Four topics will be discussed — regulatory relief, women in the work force, tax and trade, and infrastructure — with two to three people talking briefly about each subject to help shape “how the administration should be thinking,” according to a person familiar with the matter.
Investors said the CEOs would be mindful of Trump’s penchant for rebuking companies publicly.
“Given recent history, being called out publicly is something that the CEOs in that room and other CEOs will absolutely be mindful to avoid,” said Jim Russell, vice president at Bahl & Gaynor Inc, which oversees $17 billion and owns shares in several of the companies attending Friday’s meeting.
“I’m sure they will pick their fights carefully and articulate them carefully.”
It was not clear if all 19 members of the President’s Strategic and Policy Forum would attend Friday’s meeting. Other members include the CEOs of Tesla, Wal-Mart and Boeing.

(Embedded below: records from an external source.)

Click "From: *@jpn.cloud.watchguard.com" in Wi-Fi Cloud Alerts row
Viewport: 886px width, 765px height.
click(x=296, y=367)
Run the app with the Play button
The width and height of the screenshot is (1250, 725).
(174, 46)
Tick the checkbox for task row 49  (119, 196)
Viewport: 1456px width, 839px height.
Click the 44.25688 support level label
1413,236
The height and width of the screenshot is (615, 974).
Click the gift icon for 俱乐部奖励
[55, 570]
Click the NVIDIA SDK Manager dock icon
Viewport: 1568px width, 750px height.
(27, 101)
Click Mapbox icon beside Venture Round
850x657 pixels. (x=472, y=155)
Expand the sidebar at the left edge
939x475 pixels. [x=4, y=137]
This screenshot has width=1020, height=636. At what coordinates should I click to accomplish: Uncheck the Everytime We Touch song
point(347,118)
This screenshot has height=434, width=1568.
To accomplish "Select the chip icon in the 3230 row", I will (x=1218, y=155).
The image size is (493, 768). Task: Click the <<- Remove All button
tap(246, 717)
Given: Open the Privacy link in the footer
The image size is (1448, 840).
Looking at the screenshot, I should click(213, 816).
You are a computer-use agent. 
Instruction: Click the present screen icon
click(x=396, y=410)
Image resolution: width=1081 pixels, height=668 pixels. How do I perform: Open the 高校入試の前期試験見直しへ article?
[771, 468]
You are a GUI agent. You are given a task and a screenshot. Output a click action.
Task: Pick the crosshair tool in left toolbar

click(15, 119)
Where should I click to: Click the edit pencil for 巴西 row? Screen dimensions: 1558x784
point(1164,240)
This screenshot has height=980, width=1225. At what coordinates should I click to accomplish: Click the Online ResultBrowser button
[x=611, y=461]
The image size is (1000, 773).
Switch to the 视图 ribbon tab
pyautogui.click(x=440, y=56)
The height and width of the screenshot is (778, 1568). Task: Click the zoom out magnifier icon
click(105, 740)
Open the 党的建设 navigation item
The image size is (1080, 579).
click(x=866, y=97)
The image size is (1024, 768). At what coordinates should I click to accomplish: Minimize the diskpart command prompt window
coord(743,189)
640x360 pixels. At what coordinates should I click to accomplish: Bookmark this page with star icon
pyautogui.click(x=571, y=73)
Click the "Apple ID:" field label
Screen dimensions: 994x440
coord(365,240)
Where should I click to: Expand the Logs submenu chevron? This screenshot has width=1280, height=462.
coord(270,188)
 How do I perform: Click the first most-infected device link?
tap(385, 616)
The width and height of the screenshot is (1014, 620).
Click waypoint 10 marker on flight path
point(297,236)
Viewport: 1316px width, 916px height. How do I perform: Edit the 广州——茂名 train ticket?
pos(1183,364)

Tesla founder Elon Musk said this week that the travel order should be modified and he would seek a consensus among members of the advisory council.
Ford Motor Executive Chairman Bill Ford Jr. and CEO Mark Fields have also criticized the travel measure. GM has declined to take a position.
On Wednesday, a group of religious investors, human rights groups other activists urged members of the business advisory panel to speak out against the travel restrictions at the meeting with Trump.
In a joint letter to the corporate leaders, the group said Trump’s order “undermines respect for human rights and the lives of workers and their families in the U.S. and beyond, and disrupts economic activity and company operations.”
The letter was signed by dozens of people, including representatives of firms focused on socially-responsible investing like Calvert Research and Management and Domini Impact Investments. Others included representatives of the International Corporate Accountability Roundtable, the Institute for Human Rights and Business and the Interfaith Center on Corporate Responsibility.
Companies that have been most critical of Trump’s immigration orders include Netflix, Apple, and Amazon.com, none of which form part of the business advisory panel.